Oyakhilome, the founder of the Christ Embassy Church, an Evangelical community with approximately 13 million followers around the world, toured a variety of religious and historical sites in Israel during his nine-day “Holy Land Tour.”
"We're here to see the celebration of this nation which we regard as a biblical miracle. The number 70 is significant in the Bible," Oyakhilome told The Jerusalem Post during a visit to Tel Aviv's Palmach Museum, highlighting that the visit has added importance due to protests surrounding the US embassy move to Jerusalem.
"It is a matter of solidarity. With the significant move of the embassy to Jerusalem, you expect maybe some protests and some violence," said Oyakhilome. "But if we, who actually believe in the State of Israel, stay back, who should come here?"
Oyakhilome is also behind several international aid organizations including Innercity Mission and Future Africa Foundation, several "LoveWorld" Evangelical television channels and the "Healing School," a divine healing ministry run by the Nigerian pastor.
"Even though Israel as a nation has always stated that Jerusalem is their capital, the world failed to recognize that," said Oyakhilome. "The announcement that the US embassy will move to Jerusalem really meant something huge for the world, because the US is not just any other nation - it is the leader of the free world."

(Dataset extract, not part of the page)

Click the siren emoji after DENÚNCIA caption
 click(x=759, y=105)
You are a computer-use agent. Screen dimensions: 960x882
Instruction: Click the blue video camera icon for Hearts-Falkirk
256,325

"For us, it does mean the recognition of Jerusalem as the Bible said always," he told the Post. "And that's something for us to celebrate."
Oyakhilome's tour included visits to key sites in Jerusalem, Hebron and the Galilee, in addition to Bethany and Lazarus's Tomb and the Inn of the Good Samaritan. He also attended a reception hosted by Israel’s Foreign Ministry celebrating the opening of the US embassy in Jerusalem.
"You have to understand a lot of things about the land and its people," said Oyakhilome, explaining the in-depth nature of the tour. "You have to study them, their environment and how they live, and what they think. How did they come here? And relate all of that to the Bible."
Oyakhilome highlighted the need for those returning from Israel to encourage others to make similar visits.
"All over the world, Jerusalem and Israel are painted as being in a state of war. So no one really wants to come here from the outside," Oyakhilome said, blaming international media for broadcasting misleading information regarding the conflict.
"It is up to the rest of us who have been here to go to the rest of the world and tell them what Israel is like and increase the pilgrimage to these places," he added.
Highlighting the great strides made by Israel since its independence 70 years ago, Oyakhilome hoped to send a message of friendship to Jews in Israel and the Diaspora.
"Israel is going in the right direction, in almost every field. We encourage the Jewish people to be strong and actually know they have friends around the world who are more powerful than their enemies," said Oyakhilome. "Congratulations to Israel on its 70th anniversary."